- _Recorded data_:
--------------------------------
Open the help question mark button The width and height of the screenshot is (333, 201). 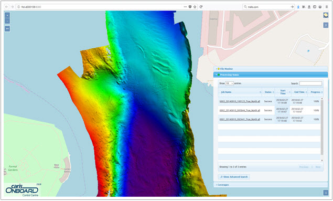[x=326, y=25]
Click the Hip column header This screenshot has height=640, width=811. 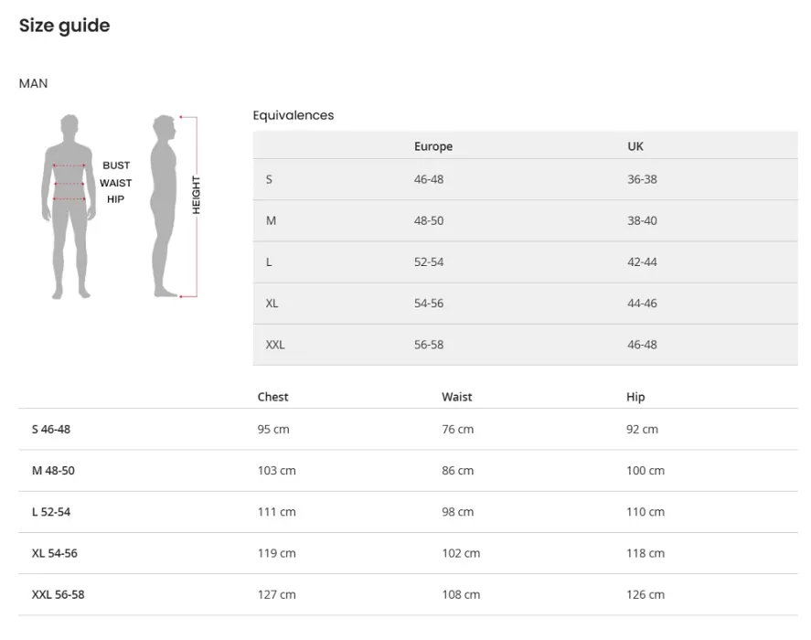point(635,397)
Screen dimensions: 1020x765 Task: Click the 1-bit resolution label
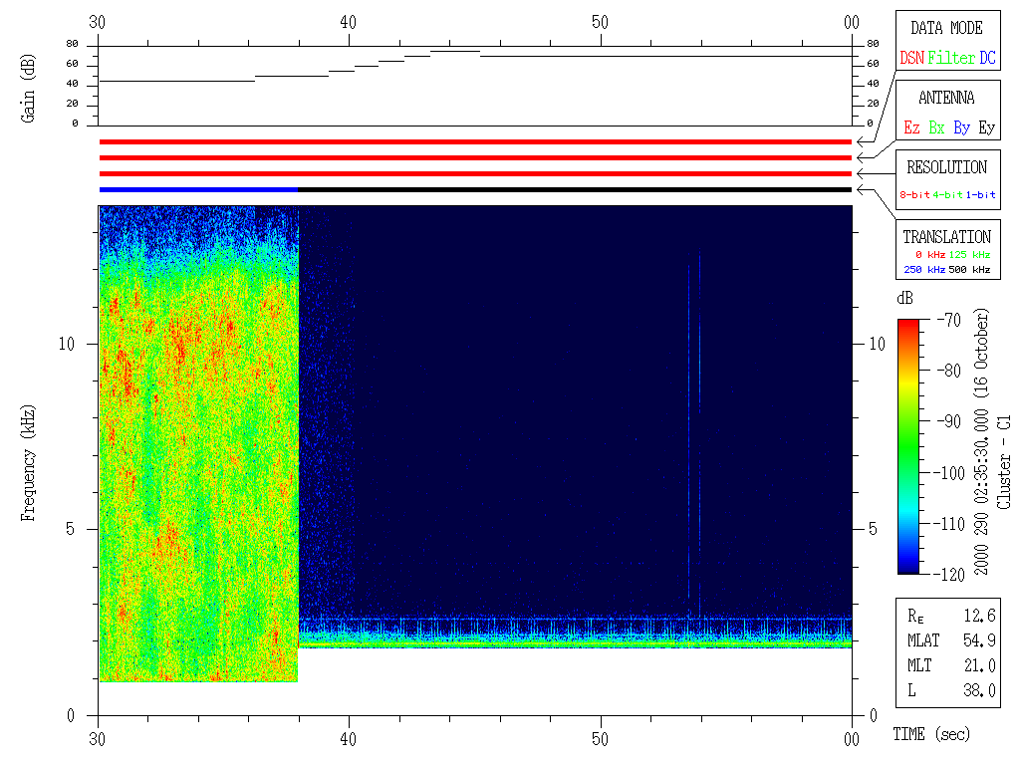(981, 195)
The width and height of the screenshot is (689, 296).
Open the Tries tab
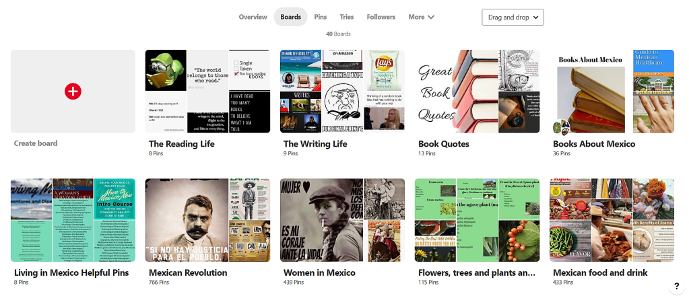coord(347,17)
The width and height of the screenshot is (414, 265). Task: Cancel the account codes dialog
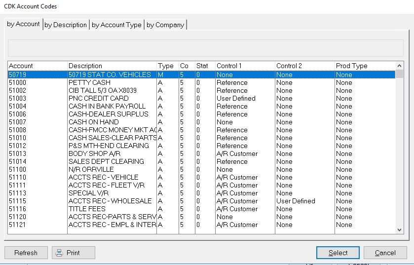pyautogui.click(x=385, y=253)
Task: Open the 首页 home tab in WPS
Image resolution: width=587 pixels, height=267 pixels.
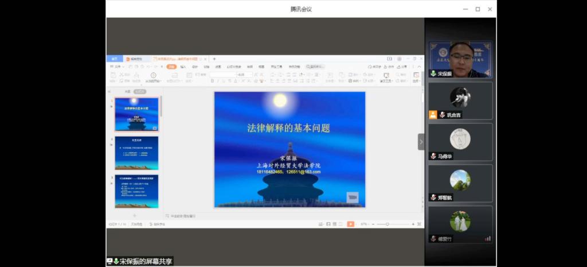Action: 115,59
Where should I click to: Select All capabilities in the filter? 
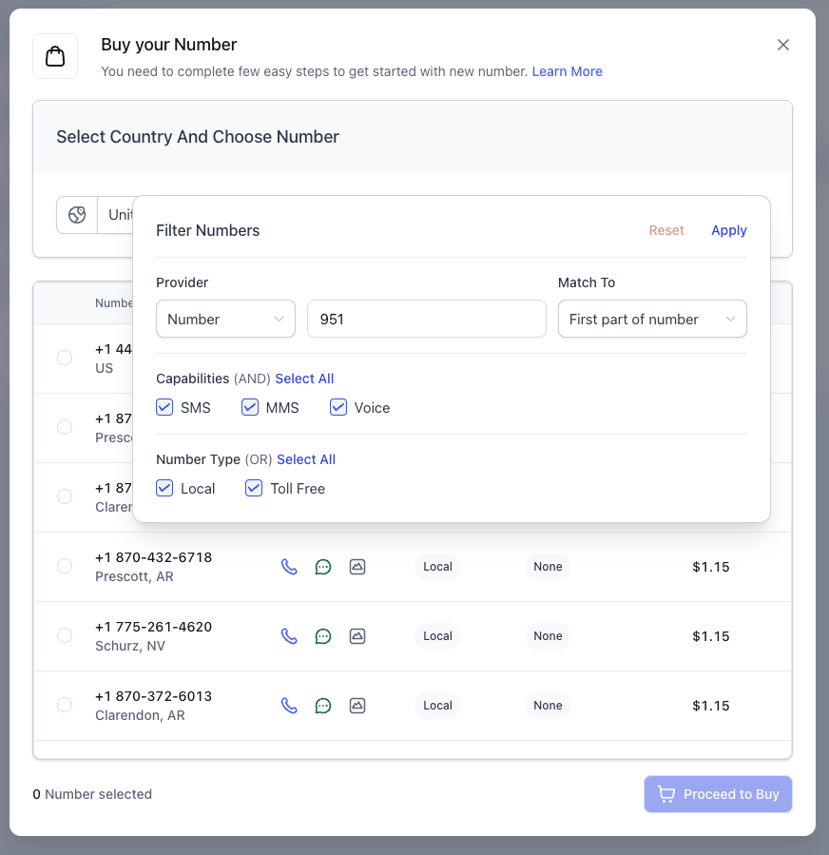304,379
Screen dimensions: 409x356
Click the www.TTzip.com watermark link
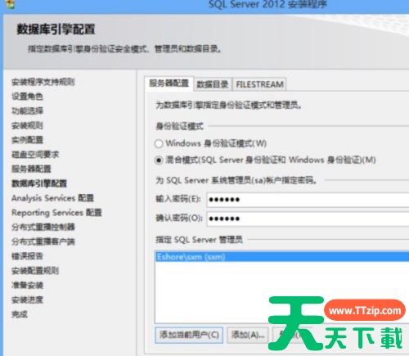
--------------------------------
- _Try it_:
From the line containing "Image resolution: width=587" through the final line of the listing above, reproduce every line exactly, with no pictures.

- _The completed task_:
Image resolution: width=587 pixels, height=267 pixels.
Action: 115,59
Where should I click to: Select All capabilities in the filter? 
304,379
Screen dimensions: 409x356
Click the www.TTzip.com watermark link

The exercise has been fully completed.